» Prompt: Can you quote the lines below exactly, starting at the line with "Assembler (93, 512)" and going through the last one?

» Data shown:

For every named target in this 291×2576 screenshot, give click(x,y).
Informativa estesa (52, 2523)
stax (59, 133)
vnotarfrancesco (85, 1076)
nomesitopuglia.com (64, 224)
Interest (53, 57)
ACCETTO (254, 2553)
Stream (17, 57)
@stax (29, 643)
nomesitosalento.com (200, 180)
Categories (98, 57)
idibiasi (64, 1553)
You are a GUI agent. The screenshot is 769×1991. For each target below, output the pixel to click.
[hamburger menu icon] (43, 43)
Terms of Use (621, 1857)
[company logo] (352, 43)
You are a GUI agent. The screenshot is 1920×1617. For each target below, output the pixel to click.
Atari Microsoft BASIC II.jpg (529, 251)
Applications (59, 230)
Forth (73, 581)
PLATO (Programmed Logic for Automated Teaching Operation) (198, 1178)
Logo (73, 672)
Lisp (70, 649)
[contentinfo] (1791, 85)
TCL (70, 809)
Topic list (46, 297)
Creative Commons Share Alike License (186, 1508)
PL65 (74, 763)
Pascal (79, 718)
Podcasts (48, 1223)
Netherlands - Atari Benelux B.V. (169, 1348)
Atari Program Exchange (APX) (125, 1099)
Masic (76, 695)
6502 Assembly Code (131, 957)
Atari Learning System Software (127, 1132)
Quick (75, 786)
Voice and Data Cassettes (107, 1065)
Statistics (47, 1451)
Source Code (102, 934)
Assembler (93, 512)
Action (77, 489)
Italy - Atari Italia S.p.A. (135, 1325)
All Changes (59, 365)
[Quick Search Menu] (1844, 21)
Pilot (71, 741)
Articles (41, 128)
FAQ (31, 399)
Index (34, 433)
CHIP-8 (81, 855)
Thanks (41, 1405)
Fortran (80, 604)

» Response to the exercise:
Assembler (93, 512)
Action (77, 489)
Italy - Atari Italia S.p.A. (135, 1325)
All Changes (59, 365)
[Quick Search Menu] (1844, 21)
Pilot (71, 741)
Articles (41, 128)
FAQ (31, 399)
Index (34, 433)
CHIP-8 (81, 855)
Thanks (41, 1405)
Fortran (80, 604)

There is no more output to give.